Assignment :: Where does the word "Community" occur in the data below? Copy each line that holds it.

Records to process ::

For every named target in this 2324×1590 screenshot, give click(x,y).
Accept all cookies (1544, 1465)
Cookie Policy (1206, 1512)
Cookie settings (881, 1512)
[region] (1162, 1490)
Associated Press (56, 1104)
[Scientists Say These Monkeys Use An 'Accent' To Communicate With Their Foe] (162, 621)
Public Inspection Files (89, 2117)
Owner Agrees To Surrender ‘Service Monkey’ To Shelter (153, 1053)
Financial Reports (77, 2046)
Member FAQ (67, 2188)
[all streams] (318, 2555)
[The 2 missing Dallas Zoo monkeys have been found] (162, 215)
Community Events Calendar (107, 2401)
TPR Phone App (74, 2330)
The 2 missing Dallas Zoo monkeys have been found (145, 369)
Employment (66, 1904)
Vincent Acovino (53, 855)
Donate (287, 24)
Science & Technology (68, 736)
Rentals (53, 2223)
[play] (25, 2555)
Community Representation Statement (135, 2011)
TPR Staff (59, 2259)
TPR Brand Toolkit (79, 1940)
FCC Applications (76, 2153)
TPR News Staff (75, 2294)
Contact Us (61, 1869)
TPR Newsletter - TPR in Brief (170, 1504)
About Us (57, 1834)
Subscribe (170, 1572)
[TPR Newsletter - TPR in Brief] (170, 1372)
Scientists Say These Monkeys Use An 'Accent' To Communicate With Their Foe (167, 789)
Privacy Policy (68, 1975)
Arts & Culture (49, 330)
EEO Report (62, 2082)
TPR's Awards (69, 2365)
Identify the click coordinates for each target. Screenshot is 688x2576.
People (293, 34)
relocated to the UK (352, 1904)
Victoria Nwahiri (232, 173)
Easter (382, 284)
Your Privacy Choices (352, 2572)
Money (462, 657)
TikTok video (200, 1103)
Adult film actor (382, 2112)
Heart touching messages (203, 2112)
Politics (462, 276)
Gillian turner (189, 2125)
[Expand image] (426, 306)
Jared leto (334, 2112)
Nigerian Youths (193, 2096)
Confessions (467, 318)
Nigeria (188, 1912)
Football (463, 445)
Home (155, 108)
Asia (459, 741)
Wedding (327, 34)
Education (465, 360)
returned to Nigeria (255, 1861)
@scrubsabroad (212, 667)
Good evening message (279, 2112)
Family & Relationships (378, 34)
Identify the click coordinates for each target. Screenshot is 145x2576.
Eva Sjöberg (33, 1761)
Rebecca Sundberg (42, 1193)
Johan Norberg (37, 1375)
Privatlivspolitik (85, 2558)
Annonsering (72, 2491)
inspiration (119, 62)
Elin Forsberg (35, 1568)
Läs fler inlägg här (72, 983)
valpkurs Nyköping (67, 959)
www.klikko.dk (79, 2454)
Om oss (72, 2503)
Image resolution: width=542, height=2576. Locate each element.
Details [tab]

Output below ::
Community Events Calendar (107, 2401)
Community Representation Statement (135, 2011)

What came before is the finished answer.